The EMS comprises 600 metres of overhead monorail, 50 carriers, 14 switchpoints, three lift units, one rotate unit, 34 assembly stations and four pressure test stations. There are a number of networks in the system compliant with the Profibus specification. These provide communications to radio frequency identification (RFID) devices, operator panels, maintenance touch panels, carrier controllers and distributed I/O points. These networks are also used to interface between the Siemens S7-317DP PLCs which control the system. All the carriers have a Moby data tag attached, which stores an engine’s build attributes and determines its route through the system. At each of the assembly and test stations there is a read/write device which communicates the engine data and operational status back to one of the PLCs.
Driving the devices
There are three production pressure test lanes and one repair test lane. Each carrier has an onboard controller which constantly reads an encoded rail to determine its position in the system. Each carrier communicates status and command words bi-directionally with the relevant PLC, again via Profibus. Every assembly station is also fitted with an OP77A human-machine interface (HMI) panel that allows the operator to raise and lower engines to a suitable working position, to offload them to the floor or reload them into the system and to release an engine to the next station when work is complete.
Both offloading and reloading operations involve updating the RFID tag to reflect its new status. Profibus connectivity was a key factor in the selection of the OP77A devices. The whole system is an undoubted success, daily production rates in the first year increasing from 220 to 350 engines. The communications elements of the system were designed and installed by Cleveland Systems Engineering (CSE), a systems integration outfit. Tam Ashcroft, Managing Director, confirms that the specification of Profibus (or similar) compliance for the operation of the system and related hardware selection is increasingly typical of the automotive sector projects in which the company is involved.

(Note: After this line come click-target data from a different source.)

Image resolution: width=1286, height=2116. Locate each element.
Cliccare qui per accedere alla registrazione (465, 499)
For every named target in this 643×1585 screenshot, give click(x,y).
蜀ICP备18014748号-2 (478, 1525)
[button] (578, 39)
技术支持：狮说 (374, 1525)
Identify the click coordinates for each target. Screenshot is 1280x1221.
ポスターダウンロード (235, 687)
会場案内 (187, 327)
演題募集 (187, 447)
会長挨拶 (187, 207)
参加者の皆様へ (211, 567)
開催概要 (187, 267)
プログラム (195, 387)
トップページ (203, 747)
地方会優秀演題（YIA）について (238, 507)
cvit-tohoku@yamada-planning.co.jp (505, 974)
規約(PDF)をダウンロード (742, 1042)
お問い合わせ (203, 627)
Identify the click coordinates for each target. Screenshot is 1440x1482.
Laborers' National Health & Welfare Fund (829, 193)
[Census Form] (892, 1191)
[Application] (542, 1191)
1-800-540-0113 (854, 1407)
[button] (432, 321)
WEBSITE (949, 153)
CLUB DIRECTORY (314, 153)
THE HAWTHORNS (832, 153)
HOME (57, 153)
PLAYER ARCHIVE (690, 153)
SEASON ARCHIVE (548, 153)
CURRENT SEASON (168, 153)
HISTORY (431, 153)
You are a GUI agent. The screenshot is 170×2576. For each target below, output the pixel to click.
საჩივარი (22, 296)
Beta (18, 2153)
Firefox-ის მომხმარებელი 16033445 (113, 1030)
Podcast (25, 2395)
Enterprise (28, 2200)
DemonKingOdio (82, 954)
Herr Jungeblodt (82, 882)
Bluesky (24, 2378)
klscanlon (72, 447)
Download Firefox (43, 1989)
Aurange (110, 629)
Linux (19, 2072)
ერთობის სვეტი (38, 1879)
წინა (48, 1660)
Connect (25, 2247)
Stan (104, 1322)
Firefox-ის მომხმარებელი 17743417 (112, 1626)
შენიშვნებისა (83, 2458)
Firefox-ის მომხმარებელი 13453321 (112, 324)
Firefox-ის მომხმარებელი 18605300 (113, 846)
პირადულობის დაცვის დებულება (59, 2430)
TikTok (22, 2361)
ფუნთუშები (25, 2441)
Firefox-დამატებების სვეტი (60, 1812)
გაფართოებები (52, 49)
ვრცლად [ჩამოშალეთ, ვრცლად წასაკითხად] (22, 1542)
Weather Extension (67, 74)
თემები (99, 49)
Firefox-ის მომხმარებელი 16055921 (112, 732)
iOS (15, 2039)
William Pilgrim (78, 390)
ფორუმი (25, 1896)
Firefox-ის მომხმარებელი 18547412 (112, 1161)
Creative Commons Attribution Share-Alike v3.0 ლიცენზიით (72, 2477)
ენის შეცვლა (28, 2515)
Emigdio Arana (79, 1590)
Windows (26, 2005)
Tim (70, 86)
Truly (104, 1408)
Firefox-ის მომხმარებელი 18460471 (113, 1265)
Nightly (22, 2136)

In the Cummins application, Profibus is used to link devices such as the HMIs and RFIDs, and to connect these upwards to the PLCs. At the level above that, the higher-specification Profinet takes over to link the PLCs to Cummins’s manufacturing execution system (MES). At the level below a simpler, but still standardised communications specification, Actuator Sensor Interface (AS-I), is employed.
Installation times are reduced
For Ashcroft the benefits of using standardised communications in this way are overwhelming. “Installation times are hugely reduced from the familiarity you get with repeated use,” he says. When in use, he adds, fault-finding capabilities are also greatly enhanced, not least by the fact that a standards-based approach makes it much easier to customise the HMI screens to display fault locations. “Users tell us they can now often find faults in minutes,” he explains. As such, there is definitely a convergence in the use of standardised communications, he says, and on the basis of CSE’s work (which is currently limited to the UK and Europe), it is equally evident that, as Ashcroft tells AMS, “Profibus has won the race.”
The race, however, is not confined to Europe. Katherine Voss claims there is increasing interest and awareness of the importance of standardised networking in the Far East, although – as yet – there is no discernible trend towards its implementation. Part of that, she admits, is because the whole issue is complex and far-from-easy to communicate. “It is easy for the marketplace to get confused,” she notes.